§ PROVIDED TEXT:
------------------------------------------------------------------------

Exhibit 10.4
Aether Holdings, Inc.
2006 Management Bonus Plan

     
Purpose
  Aether Holdings, Inc., a Delaware corporation (the “Company”), wishes to
motivate, reward and retain key management employees of the Company and its
subsidiaries. To further these objectives, the Company hereby sets forth this
Aether Holdings, Inc. 2006 Management Bonus Plan (the “Plan”), effective as of
June 6, 2006, to provide participants with opportunities to earn
performance-based bonus awards (“Awards”).
 
   
Participants
  For each Performance Period, the Chief Executive Officer will be eligible for
Awards under this Plan. In addition, the Compensation Committee (the
“Committee”), as described below, may designate key management employees of the
Company (including those of any subsidiary, operating unit or division), who, in
addition to the Chief Executive Officer, will be eligible for Awards under this
Plan (the “Participants”).

------------------------------------------------------------------------

§ REQUIRED ACTION 1: Transcribe the entire bonus plan excerpt above.

------------------------------------------------------------------------

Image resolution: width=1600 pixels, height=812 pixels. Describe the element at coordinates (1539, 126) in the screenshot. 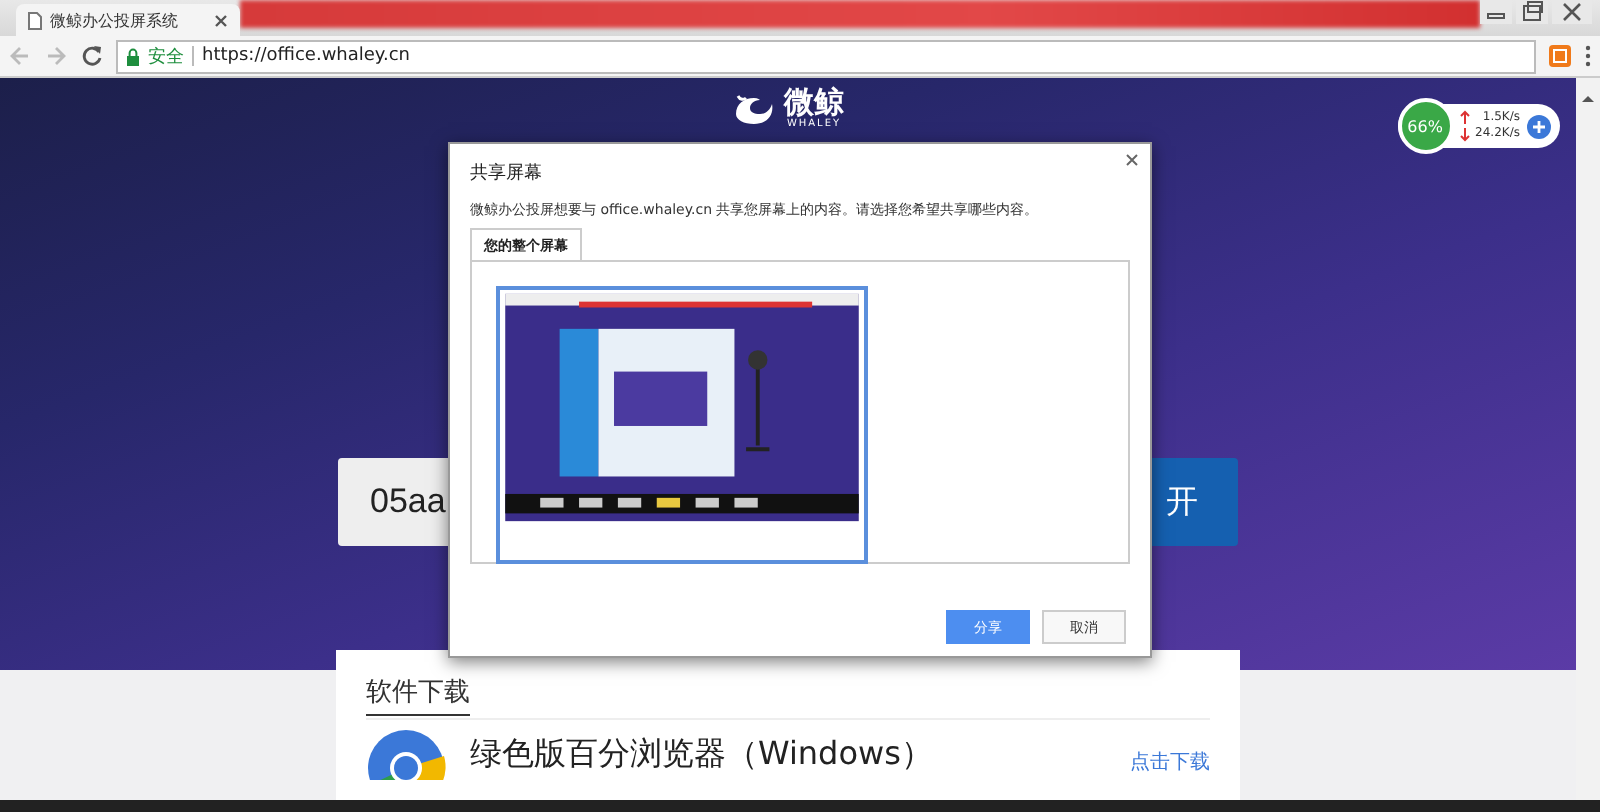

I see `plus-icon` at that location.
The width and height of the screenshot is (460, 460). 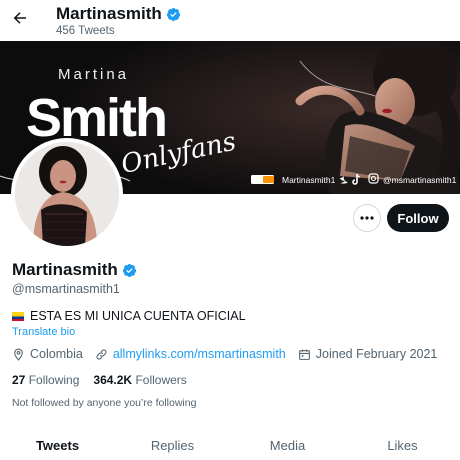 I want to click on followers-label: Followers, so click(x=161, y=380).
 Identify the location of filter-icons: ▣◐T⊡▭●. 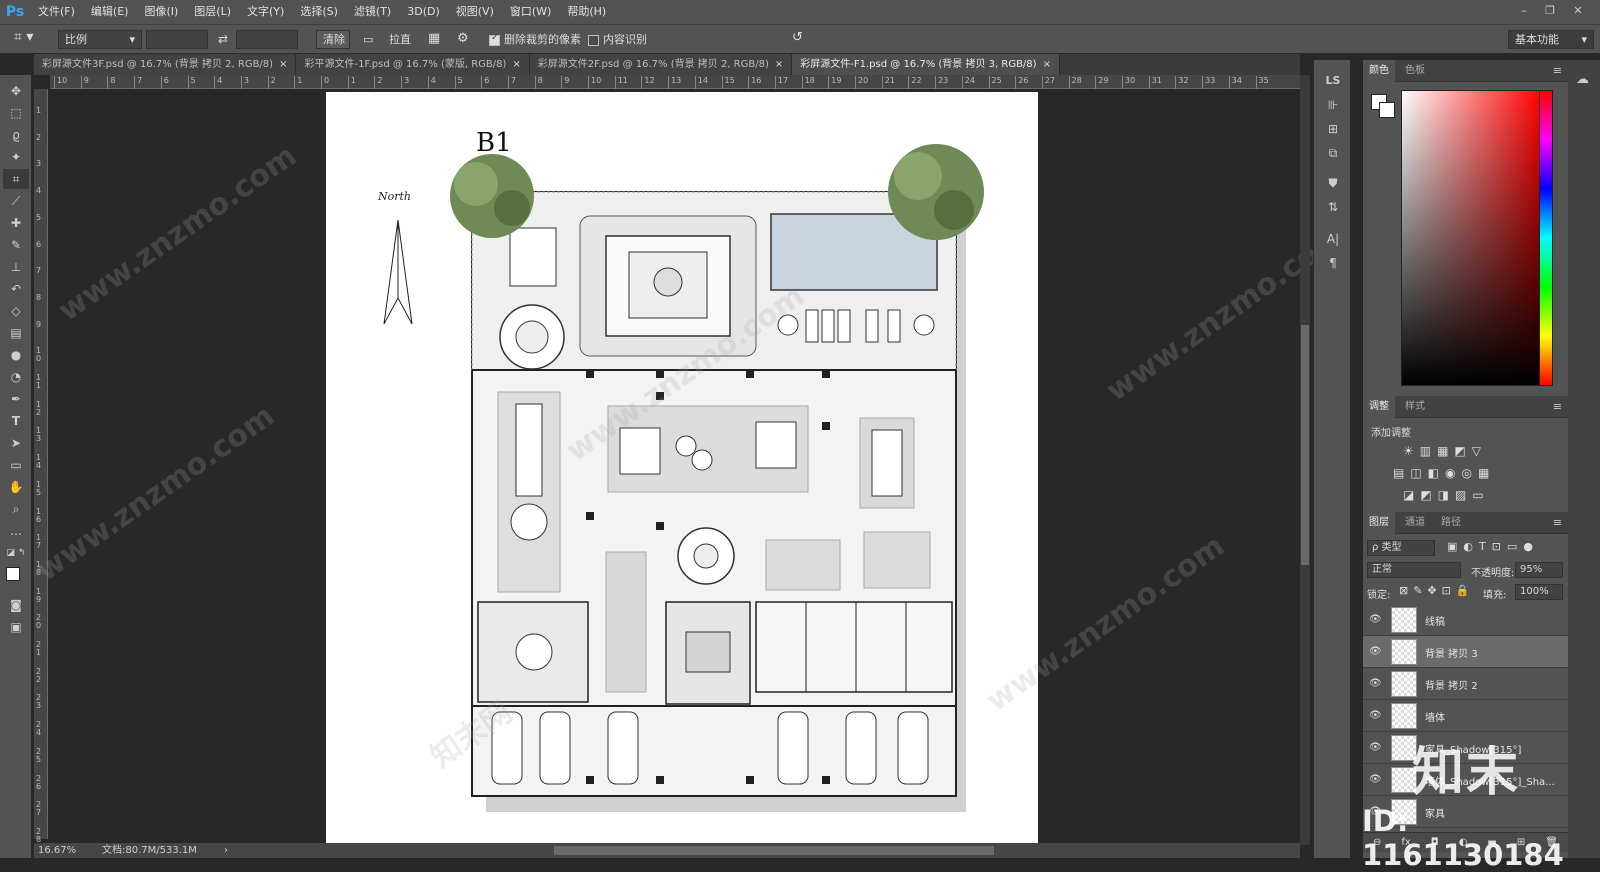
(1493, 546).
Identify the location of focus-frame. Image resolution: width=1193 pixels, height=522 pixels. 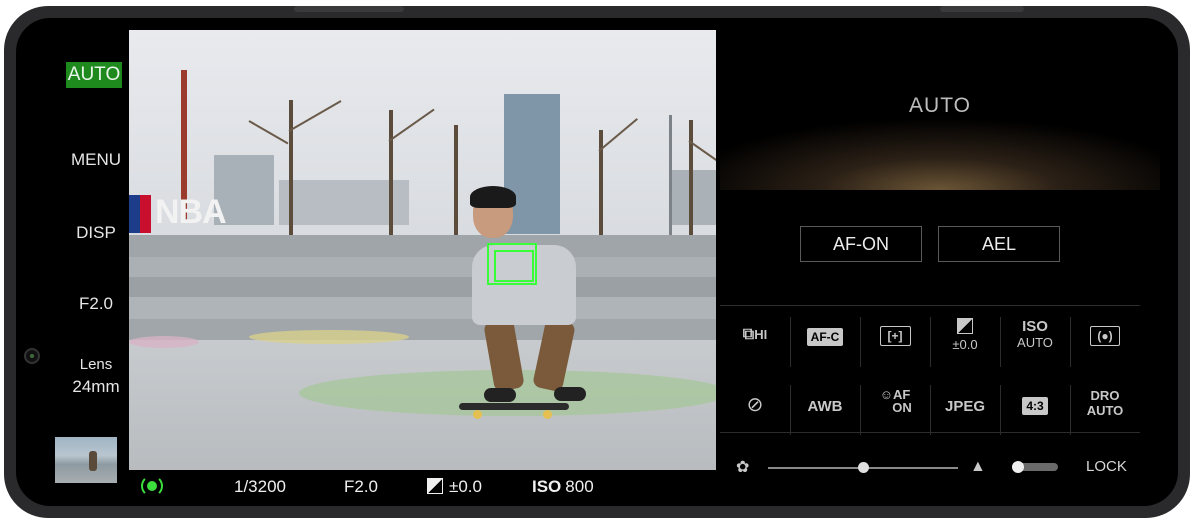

------------------------------------------------------------------------

§ REQUIRED ACTION 2: Restate word for word the stretch of the entries from the line containing "Identify the location of filter-icons: ▣◐T⊡▭●." through the end of the entries, leaving out the pictures.

§ ANSWER SPACE 1:
Exhibit 10.4
Aether Holdings, Inc.
2006 Management Bonus Plan

     
Purpose
  Aether Holdings, Inc., a Delaware corporation (the “Company”), wishes to
motivate, reward and retain key management employees of the Company and its
subsidiaries. To further these objectives, the Company hereby sets forth this
Aether Holdings, Inc. 2006 Management Bonus Plan (the “Plan”), effective as of
June 6, 2006, to provide participants with opportunities to earn
performance-based bonus awards (“Awards”).
 
   
Participants
  For each Performance Period, the Chief Executive Officer will be eligible for
Awards under this Plan. In addition, the Compensation Committee (the
“Committee”), as described below, may designate key management employees of the
Company (including those of any subsidiary, operating unit or division), who, in
addition to the Chief Executive Officer, will be eligible for Awards under this
Plan (the “Participants”).

§ ANSWER SPACE 2:
 Identify the location of filter-icons: ▣◐T⊡▭●. 
(1493, 546).
Identify the location of focus-frame. Image resolution: width=1193 pixels, height=522 pixels. 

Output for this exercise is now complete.